#### Task statement:
Output every record below precisely as it is written.

(Records excerpted from a collection)

╭──

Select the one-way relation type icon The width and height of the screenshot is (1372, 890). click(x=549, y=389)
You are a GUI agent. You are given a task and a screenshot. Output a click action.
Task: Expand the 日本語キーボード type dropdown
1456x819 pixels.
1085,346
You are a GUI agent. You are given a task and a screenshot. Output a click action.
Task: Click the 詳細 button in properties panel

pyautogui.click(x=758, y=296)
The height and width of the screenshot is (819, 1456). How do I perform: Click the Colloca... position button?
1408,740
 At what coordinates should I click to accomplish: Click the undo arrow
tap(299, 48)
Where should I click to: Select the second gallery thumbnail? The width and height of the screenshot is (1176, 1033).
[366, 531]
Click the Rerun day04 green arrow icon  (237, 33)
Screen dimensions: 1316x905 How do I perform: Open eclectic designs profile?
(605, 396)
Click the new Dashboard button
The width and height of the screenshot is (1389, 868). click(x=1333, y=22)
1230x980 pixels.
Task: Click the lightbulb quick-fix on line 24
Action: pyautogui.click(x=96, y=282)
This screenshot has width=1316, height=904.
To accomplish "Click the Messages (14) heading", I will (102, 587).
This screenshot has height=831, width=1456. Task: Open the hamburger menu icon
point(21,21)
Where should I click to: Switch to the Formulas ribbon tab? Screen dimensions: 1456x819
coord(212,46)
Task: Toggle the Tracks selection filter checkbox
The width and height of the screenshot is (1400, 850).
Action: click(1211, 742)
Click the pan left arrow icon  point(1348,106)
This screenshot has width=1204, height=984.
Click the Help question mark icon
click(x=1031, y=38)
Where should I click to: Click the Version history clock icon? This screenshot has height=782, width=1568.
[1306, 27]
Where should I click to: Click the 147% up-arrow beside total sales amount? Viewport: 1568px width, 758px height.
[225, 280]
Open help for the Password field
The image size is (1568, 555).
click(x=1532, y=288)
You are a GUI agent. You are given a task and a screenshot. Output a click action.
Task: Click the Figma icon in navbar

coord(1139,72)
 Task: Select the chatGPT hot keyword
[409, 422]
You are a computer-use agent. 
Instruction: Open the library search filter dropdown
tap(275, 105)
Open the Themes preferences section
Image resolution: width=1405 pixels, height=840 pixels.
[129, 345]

╰──

#### Answer to this problem:
Select the one-way relation type icon The width and height of the screenshot is (1372, 890). click(x=549, y=389)
You are a GUI agent. You are given a task and a screenshot. Output a click action.
Task: Expand the 日本語キーボード type dropdown
1456x819 pixels.
1085,346
You are a GUI agent. You are given a task and a screenshot. Output a click action.
Task: Click the 詳細 button in properties panel

pyautogui.click(x=758, y=296)
The height and width of the screenshot is (819, 1456). How do I perform: Click the Colloca... position button?
1408,740
 At what coordinates should I click to accomplish: Click the undo arrow
tap(299, 48)
Where should I click to: Select the second gallery thumbnail? The width and height of the screenshot is (1176, 1033).
[366, 531]
Click the Rerun day04 green arrow icon  (237, 33)
Screen dimensions: 1316x905 How do I perform: Open eclectic designs profile?
(605, 396)
Click the new Dashboard button
The width and height of the screenshot is (1389, 868). click(x=1333, y=22)
1230x980 pixels.
Task: Click the lightbulb quick-fix on line 24
Action: pyautogui.click(x=96, y=282)
This screenshot has width=1316, height=904.
To accomplish "Click the Messages (14) heading", I will (102, 587).
This screenshot has height=831, width=1456. Task: Open the hamburger menu icon
point(21,21)
Where should I click to: Switch to the Formulas ribbon tab? Screen dimensions: 1456x819
coord(212,46)
Task: Toggle the Tracks selection filter checkbox
The width and height of the screenshot is (1400, 850).
Action: click(1211, 742)
Click the pan left arrow icon  point(1348,106)
This screenshot has width=1204, height=984.
Click the Help question mark icon
click(x=1031, y=38)
Where should I click to: Click the Version history clock icon? This screenshot has height=782, width=1568.
[1306, 27]
Where should I click to: Click the 147% up-arrow beside total sales amount? Viewport: 1568px width, 758px height.
[225, 280]
Open help for the Password field
The image size is (1568, 555).
click(x=1532, y=288)
You are a GUI agent. You are given a task and a screenshot. Output a click action.
Task: Click the Figma icon in navbar

coord(1139,72)
 Task: Select the chatGPT hot keyword
[409, 422]
You are a computer-use agent. 
Instruction: Open the library search filter dropdown
tap(275, 105)
Open the Themes preferences section
Image resolution: width=1405 pixels, height=840 pixels.
[129, 345]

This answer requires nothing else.